Some argue that many individuals gain fame due to their luxurious lifestyles and wealth rather than their professional achievements, potentially setting a detrimental example for young people. While I acknowledge the validity of this viewpoint, I contend that there are celebrities who serve as positive role models for the youth.

On one hand, it is understandable why some perceive celebrities known for their extravagant lifestyles as poor role models. It is widely accepted that children often emulate the behavior of those they admire. Thus, if their idols are renowned for extravagant spending on lavish parties, fashionable attire, or expensive vehicles, youngsters might be influenced to pursue a materialistic lifestyle rather than focusing on contributing meaningfully to society. Moreover, such figures may perpetuate the misconception that fame and wealth equate to genuine happiness, potentially leading children to prioritize monetary gains over moral values such as generosity and integrity.

However, it is important to recognize that there are still celebrities esteemed for their positive attributes, serving as exemplary figures for young individuals to emulate.
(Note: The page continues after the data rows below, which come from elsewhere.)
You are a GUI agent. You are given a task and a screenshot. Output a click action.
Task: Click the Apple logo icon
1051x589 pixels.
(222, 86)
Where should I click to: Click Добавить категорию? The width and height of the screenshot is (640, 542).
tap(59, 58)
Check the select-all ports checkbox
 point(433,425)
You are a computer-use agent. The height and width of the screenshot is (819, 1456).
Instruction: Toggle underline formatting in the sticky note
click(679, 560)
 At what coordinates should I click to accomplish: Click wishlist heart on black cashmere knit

Firstly, certain renowned musicians, actors, and athletes have demonstrated admirable qualities by dedicating extensive time and effort to hone their skills. For instance, Cristiano Ronaldo, a celebrated footballer, has ascended to the pinnacle of his profession through rigorous daily training sessions lasting at least 8 hours. His journey underscores the message that success is attainable through perseverance and hard work, offering valuable inspiration to millions of young people worldwide. Secondly, some celebrities exemplify kindness and altruism, imparting important lessons to their admirers. Take Keanu Reeves, a respected actor renowned not only for his talent but also for his humility and philanthropic deeds performed without seeking recognition. His exemplary conduct has the potential to significantly influence the behavior of his young fans, promoting empathy and compassion.

In conclusion, while it is evident why some perceive certain celebrities’ lifestyles as detrimental to children’s behavior and mindset, I firmly believe that other influential figures serve as positive role models for the youth.